Regular la inmigración es la incumbencia de las sociedades democráticas y una de las razones de ser de las fronteras. La idea de eliminarlas es un desatino de intelectuales subidos al espejismo de una paz muy larga y una bonanza económica sin precedentes. En Estados Unidos, el control de la inmigración preocupa igualmente a los demócratas y los republicanos; sólo difieren en la forma de abordar el problema. Nadie con dos dedos de frente calificaría de extrema derecha la preocupación por un fenómeno con un gran potencial desestabilizador. Y todavía hay que tener en cuenta que la inmigración irregular en Estados Unidos no presenta el desafío que implican la extensión y empoderamiento del Islam en Europa. Negarse a abordar sus consecuencias en Cataluña sin medios ni voluntad institucional para integrar una inmigración culturalmente refractaria es suicida. Es no querer aprender de la experiencia de países que, pese a disponer de medios, de instituciones propias de gobierno y de mayorías autóctonas, han sido incapaces de incorporar a la cultura general los núcleos de inmigración islámica incluso en segunda y tercera generación. No sólo no han sido capaces de integrarlos; ni siquiera son capaces de proteger a los apóstatas, como Ayaan Hirsi Ali, o a los críticos como Salman Rushdie y una larga lista de víctimas de una cultura que demasiado a menudo esparce el terror por una dignidad mal entendida. En Cataluña los políticos y los medios esconden la cabeza bajo el ala ante el goteo de este tipo de eventos. Valga como ejemplo de encogimiento la disputa por el gag de la Virgen del Rocío en Polonia. Cuando alguien le criticó por irreverente con un icono católico pero cuidadoso de no ofender religiones más vengativas, el productor Toni Soler emitió otro con un personaje que representaba a un musulmán. La hipocresía estaba pues servida. Todo el mundo podía ver la diferencia entre hacer burla de un creyente anónimo y desacralizar una imagen reverenciada. En vista de lo que pasó con las caricaturas de Mahoma en el diario danés Jyllands-Posten y en Charlie Hebdo, Soler se guardó mucho de repetir la broma, atrincherándose tras el equivalente de un señor que volviera de misa de once con el roscón en la mano.

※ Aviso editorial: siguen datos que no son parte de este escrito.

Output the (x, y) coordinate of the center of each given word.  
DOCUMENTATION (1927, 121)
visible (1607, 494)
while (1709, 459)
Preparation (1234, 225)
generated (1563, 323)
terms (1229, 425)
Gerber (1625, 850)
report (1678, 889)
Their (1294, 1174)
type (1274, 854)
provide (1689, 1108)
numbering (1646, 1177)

Matar al mensajero no resuelve los problemas. Negarlos aún menos. Así como la pasividad de Companys ante la ola anarquista facilitó la victoria de Franco –dando argumentos a quienes se oponían a levantar el embargo de armas–, la apatía ante el crecimiento del Islam en Cataluña y la obstrucción de medidas para limitar su alcance y encauzarlo democráticamente acabará llevando a Vox al poder como solución de urgencia. Sólo que, como en otras ocasiones, el remedio se aplicará en clave española y puede ser peor que la enfermedad.